10. Business-Centric Charter and Plan
Ensure the initial charter is not too narrow to ensure required business involvement and expected results are aligned. It is often said, “a bad plan well executed will produce less than desired results, whereas a good plan executed half as well will produce more desirable results.”
9. Vision with the Ability to Execute
Identify and dedicate a knowledgeable global design leader who can articulate future business/technology vision and build alignment with stakeholders.
8. Question Traditional Norms
Applying new technologies to old habits, processes, and ways of doing business can do more harm than good.
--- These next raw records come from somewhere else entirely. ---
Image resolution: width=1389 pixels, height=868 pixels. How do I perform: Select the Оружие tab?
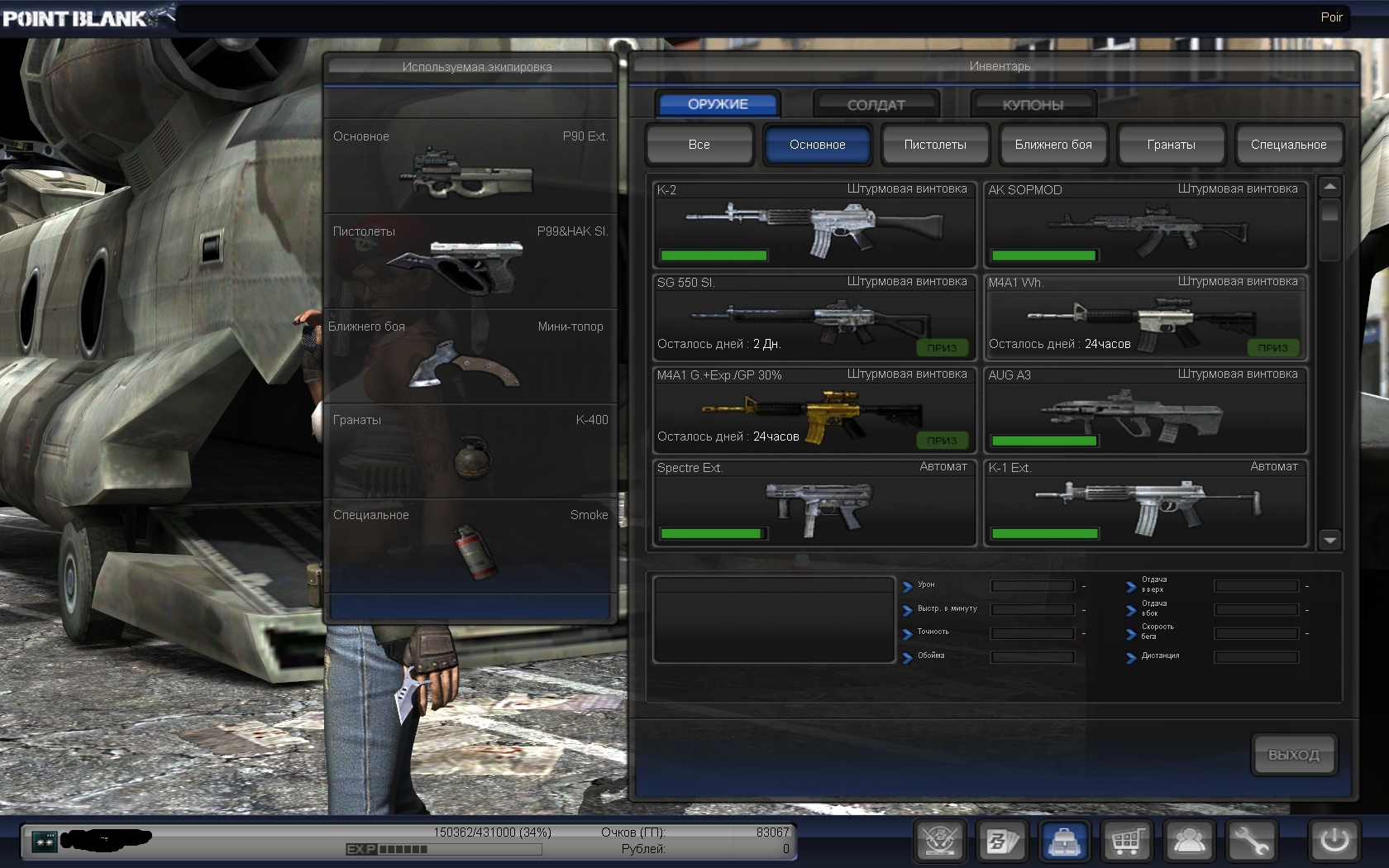[718, 104]
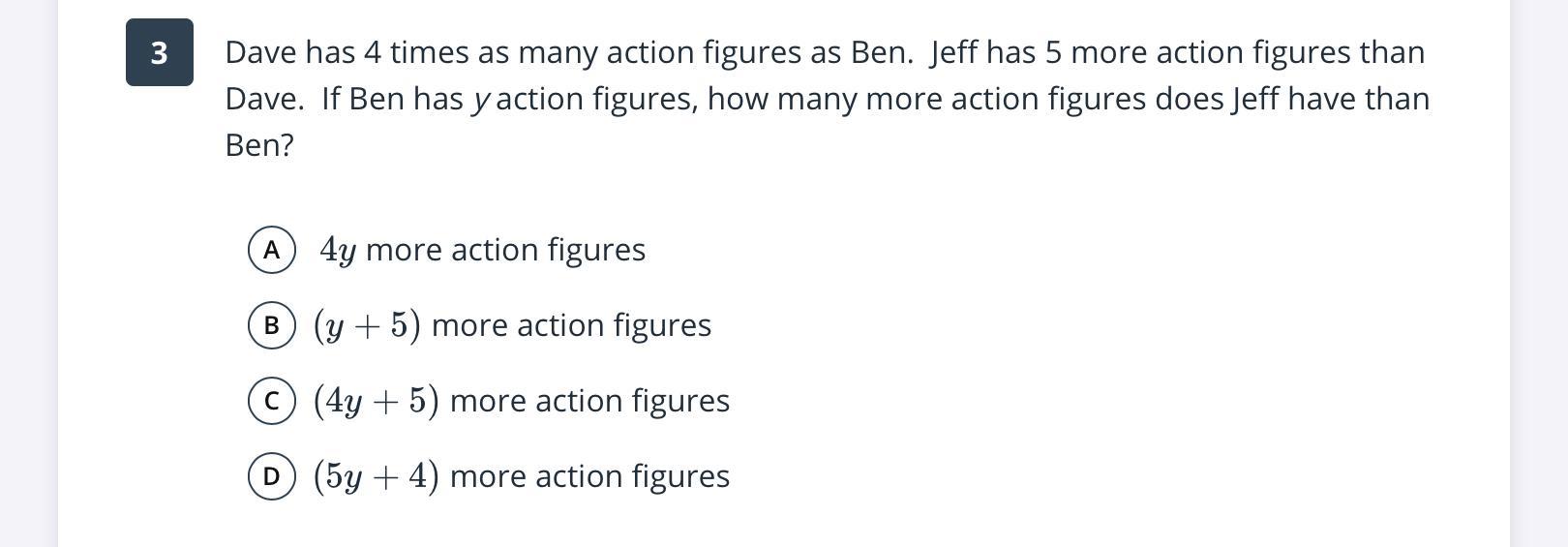Click the italic variable y in the question

(481, 101)
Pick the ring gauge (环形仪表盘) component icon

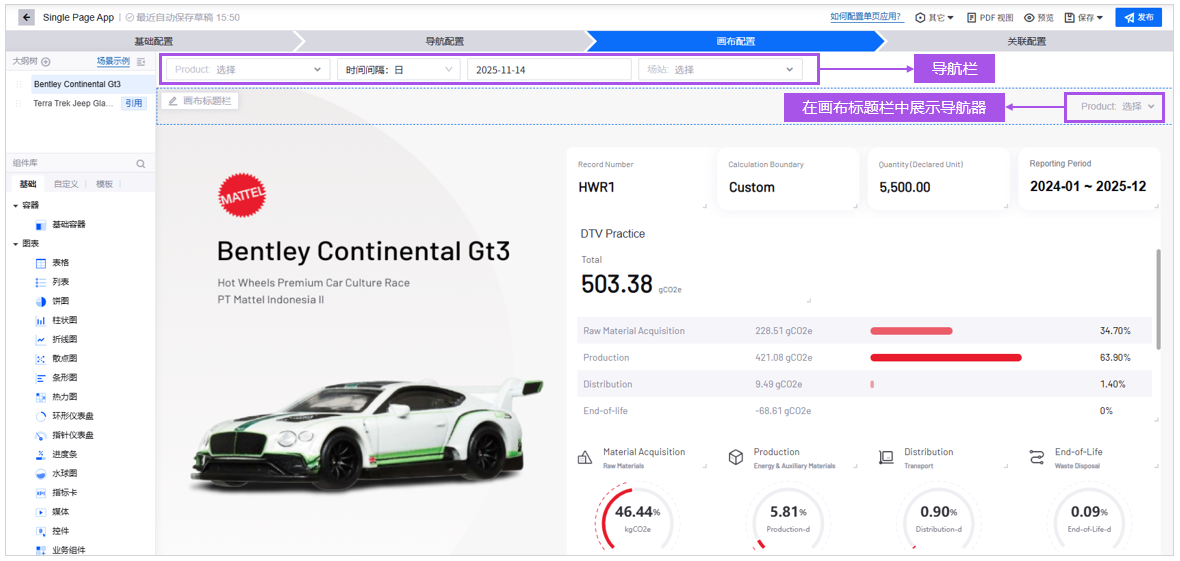click(x=41, y=416)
Seize the opportunity to ask how business may be executed differently with the intent to add greater customer value, build greater consistency, and improve business performance.
7. Empower the Field
Ensure a greater balance between what is most accessible and valuable for customer-facing teams vs. the back office.
6. Build Business Acumen
Assess the organization’s competencies and capabilities to perform to the desired level, notably sales/relationship management/project management – process and technology change alone may not achieve the desired result.
5. Be Serious About Managing Change
Have a well-defined and widely communicated plan for organizational change. Identify process owners and establish targets for sustainable execution, including business results and process health indicators.
4. Buy-in from the Beginning
Ensure stakeholders are involved in business design, process design, and technology selection.
3. Eyes Bigger than the Stomach
Don’t try to introduce too much change too soon. Take a holistic view of the scope and the level of change and disruption it presents to business stakeholders. Be pragmatic in your deployment strategy, open to incremental phases, and prioritize early in the program, to achieve expectations and business results.
2. Support with a Human Touch
Regardless of how much training, the ability to talk to a person or have someone walk the user through a particular situation can mitigate hours of self-help research or mistakes
1. Follow Through
Many programs claim victory out of the need to deploy to the business due to extended timelines and overall fatigue. While this is common, leaders and the organization must follow through on originally planned elements to ensure the intended vision and business value are realized. Further, the continued focus is required to sustain momentum and drive continuous improvement.